[Saved data entries]
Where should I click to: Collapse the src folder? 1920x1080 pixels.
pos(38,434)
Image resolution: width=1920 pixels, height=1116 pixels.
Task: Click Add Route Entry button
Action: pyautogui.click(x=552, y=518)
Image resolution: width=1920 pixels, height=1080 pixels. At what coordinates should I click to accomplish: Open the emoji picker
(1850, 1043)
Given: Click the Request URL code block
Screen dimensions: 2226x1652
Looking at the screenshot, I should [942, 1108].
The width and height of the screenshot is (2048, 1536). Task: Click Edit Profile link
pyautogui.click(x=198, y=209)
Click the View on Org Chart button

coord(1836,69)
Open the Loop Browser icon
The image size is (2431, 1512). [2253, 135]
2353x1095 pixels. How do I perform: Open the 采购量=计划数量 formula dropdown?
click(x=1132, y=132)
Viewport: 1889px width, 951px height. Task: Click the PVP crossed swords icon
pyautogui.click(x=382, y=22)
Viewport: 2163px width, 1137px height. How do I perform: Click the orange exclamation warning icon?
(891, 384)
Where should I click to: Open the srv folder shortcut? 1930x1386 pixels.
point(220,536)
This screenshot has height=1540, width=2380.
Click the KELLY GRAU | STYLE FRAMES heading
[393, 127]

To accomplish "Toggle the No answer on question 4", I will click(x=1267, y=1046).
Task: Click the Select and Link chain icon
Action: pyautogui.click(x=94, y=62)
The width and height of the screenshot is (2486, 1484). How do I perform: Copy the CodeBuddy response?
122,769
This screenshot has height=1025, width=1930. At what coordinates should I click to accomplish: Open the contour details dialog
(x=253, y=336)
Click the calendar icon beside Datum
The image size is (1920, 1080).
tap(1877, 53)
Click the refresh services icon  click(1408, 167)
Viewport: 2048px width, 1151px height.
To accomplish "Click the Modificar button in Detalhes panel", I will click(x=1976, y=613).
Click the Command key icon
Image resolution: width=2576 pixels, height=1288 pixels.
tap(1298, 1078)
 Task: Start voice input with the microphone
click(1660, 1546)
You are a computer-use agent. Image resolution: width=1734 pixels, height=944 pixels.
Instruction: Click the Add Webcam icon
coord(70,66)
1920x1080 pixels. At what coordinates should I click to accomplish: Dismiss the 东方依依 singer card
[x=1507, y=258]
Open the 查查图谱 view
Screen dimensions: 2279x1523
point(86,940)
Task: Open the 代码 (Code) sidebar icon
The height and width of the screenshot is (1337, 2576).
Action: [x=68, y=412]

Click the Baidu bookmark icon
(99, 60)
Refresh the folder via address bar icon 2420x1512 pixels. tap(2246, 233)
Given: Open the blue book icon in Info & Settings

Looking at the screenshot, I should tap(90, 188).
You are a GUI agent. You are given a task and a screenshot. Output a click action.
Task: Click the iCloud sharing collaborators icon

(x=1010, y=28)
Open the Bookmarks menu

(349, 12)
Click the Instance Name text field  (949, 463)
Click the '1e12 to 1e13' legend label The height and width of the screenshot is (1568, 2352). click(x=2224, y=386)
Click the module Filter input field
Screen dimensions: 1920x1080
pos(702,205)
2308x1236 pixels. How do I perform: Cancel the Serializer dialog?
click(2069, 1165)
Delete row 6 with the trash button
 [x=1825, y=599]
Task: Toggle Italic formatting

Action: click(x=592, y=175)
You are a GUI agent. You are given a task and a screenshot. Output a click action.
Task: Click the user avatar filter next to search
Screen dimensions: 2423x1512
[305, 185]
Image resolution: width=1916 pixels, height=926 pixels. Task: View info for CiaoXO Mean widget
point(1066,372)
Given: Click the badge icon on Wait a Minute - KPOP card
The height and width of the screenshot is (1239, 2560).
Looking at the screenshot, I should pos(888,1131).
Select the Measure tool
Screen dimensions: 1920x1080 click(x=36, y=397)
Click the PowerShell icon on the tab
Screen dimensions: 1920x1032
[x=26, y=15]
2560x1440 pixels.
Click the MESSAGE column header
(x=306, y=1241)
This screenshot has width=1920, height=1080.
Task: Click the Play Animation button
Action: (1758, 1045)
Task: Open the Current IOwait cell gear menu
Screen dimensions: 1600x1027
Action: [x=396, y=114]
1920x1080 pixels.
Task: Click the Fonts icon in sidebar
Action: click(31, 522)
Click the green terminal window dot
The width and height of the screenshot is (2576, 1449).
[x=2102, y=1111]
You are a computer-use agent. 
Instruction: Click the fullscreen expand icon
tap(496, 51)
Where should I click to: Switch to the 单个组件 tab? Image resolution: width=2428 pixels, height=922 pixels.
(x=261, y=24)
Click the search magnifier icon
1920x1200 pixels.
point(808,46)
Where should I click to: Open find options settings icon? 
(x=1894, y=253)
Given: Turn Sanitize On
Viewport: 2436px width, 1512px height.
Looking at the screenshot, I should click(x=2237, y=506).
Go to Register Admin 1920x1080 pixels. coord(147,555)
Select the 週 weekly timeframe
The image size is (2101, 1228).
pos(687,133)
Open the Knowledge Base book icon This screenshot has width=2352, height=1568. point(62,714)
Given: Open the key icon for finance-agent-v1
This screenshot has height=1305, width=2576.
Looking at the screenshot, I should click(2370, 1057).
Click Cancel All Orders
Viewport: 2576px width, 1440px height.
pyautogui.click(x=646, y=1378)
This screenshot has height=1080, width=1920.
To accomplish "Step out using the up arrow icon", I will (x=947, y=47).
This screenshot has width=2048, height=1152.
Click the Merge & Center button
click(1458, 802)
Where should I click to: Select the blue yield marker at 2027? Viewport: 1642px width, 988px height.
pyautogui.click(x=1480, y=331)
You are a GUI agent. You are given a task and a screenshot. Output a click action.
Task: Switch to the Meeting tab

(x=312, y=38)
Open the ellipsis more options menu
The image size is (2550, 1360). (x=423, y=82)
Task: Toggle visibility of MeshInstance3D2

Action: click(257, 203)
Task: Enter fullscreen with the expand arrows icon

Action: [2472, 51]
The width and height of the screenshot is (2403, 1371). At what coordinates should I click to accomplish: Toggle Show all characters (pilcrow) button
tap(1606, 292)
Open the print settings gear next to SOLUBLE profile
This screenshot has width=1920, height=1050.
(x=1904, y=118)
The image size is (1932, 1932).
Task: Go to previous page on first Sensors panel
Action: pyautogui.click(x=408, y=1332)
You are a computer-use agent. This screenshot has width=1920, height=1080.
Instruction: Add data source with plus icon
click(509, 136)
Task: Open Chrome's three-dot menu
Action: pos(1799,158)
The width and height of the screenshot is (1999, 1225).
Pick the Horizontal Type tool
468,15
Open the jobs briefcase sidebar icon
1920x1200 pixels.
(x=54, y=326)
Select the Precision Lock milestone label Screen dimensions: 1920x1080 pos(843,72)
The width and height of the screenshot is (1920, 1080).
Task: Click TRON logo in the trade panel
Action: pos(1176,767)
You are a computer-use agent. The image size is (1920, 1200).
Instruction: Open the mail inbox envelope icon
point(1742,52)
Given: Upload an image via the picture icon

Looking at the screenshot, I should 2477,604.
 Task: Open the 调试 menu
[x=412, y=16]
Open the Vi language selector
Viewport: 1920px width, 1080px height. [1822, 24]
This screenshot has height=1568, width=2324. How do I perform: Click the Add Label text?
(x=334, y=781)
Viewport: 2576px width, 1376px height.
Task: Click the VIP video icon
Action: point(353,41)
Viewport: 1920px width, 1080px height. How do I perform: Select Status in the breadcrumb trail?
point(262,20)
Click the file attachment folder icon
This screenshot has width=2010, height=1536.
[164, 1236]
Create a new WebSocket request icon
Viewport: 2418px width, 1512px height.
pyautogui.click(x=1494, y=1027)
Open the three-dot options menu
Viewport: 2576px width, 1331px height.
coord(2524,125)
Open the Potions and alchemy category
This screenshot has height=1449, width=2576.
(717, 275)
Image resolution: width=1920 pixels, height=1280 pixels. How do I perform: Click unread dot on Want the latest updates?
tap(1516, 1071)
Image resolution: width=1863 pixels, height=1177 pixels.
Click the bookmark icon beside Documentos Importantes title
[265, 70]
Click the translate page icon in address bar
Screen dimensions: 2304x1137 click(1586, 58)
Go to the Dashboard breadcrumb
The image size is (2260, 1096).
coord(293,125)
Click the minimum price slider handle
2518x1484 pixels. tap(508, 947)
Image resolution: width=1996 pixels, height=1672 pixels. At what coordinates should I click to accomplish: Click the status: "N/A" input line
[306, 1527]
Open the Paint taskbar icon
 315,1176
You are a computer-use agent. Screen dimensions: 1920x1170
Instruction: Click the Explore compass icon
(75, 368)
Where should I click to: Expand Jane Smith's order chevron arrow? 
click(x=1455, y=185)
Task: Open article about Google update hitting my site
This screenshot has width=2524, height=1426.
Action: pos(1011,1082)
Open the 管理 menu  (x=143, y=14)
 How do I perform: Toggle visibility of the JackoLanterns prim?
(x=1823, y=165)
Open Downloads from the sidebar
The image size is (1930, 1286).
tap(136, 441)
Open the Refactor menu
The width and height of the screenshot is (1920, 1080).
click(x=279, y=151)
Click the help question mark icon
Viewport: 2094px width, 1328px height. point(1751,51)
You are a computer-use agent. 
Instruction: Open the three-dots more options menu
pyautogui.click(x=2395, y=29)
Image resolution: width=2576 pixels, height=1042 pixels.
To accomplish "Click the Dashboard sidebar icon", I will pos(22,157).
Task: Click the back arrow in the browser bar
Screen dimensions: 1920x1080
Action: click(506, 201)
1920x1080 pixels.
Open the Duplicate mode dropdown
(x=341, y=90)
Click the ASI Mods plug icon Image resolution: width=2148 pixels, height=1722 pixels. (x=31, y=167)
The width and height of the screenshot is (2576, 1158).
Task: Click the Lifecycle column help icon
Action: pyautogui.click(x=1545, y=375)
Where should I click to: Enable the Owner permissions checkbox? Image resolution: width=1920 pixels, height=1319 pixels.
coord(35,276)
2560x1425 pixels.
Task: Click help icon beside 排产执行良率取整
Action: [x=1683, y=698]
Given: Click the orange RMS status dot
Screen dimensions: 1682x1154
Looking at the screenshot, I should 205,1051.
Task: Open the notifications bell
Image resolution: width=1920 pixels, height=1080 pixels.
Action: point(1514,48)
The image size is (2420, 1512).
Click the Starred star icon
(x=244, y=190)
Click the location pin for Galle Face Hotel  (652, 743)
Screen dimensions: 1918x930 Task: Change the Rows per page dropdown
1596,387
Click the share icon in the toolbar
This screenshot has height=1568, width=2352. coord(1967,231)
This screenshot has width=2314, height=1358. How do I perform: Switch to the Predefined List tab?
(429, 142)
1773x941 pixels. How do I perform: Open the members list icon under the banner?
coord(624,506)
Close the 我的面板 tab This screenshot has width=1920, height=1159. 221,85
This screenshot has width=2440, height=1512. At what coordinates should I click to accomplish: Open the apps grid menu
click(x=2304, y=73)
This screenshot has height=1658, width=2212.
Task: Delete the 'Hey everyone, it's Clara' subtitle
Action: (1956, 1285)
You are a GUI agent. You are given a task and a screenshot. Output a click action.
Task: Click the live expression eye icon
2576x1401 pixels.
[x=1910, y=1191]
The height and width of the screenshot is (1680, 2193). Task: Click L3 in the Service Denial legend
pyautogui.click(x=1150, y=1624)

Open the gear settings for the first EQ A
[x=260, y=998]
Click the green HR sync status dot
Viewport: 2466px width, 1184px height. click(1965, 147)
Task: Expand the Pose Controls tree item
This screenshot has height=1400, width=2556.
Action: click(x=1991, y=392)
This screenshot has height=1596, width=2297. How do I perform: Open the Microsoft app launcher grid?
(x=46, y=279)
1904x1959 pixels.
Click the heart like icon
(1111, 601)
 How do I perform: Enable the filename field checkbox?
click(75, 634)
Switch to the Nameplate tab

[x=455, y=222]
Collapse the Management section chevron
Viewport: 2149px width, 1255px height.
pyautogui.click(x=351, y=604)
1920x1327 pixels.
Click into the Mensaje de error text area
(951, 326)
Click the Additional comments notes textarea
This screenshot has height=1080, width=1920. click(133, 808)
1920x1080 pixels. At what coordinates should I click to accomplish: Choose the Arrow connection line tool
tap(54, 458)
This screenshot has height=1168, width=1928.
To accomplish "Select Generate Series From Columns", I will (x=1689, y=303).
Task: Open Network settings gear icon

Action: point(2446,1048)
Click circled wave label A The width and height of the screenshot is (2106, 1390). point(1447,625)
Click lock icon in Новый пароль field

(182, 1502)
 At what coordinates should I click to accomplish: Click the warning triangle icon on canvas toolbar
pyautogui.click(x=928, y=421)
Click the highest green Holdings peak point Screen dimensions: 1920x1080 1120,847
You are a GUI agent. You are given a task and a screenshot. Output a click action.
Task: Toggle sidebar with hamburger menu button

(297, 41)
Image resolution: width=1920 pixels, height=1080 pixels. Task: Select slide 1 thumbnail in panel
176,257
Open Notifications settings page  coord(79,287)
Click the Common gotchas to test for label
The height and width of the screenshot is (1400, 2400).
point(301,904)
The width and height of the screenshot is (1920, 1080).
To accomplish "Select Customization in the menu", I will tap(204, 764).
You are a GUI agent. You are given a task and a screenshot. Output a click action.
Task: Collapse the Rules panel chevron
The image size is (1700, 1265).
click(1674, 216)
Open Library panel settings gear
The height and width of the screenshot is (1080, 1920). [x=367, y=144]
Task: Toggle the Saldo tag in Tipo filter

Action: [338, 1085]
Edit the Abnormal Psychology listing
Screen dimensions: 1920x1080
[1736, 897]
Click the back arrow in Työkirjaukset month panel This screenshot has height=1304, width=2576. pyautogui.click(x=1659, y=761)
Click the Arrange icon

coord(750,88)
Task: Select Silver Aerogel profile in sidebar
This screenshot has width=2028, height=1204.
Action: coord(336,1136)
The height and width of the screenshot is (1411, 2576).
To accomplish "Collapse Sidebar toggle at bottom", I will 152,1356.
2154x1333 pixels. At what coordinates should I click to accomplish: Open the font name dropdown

# [Goal of the exercise]
A copy of each line above that holds the word "back" is the expected answer.

# [Answer box]
Task: Click the back arrow in the browser bar
Click the back arrow in Työkirjaukset month panel This screenshot has height=1304, width=2576. pyautogui.click(x=1659, y=761)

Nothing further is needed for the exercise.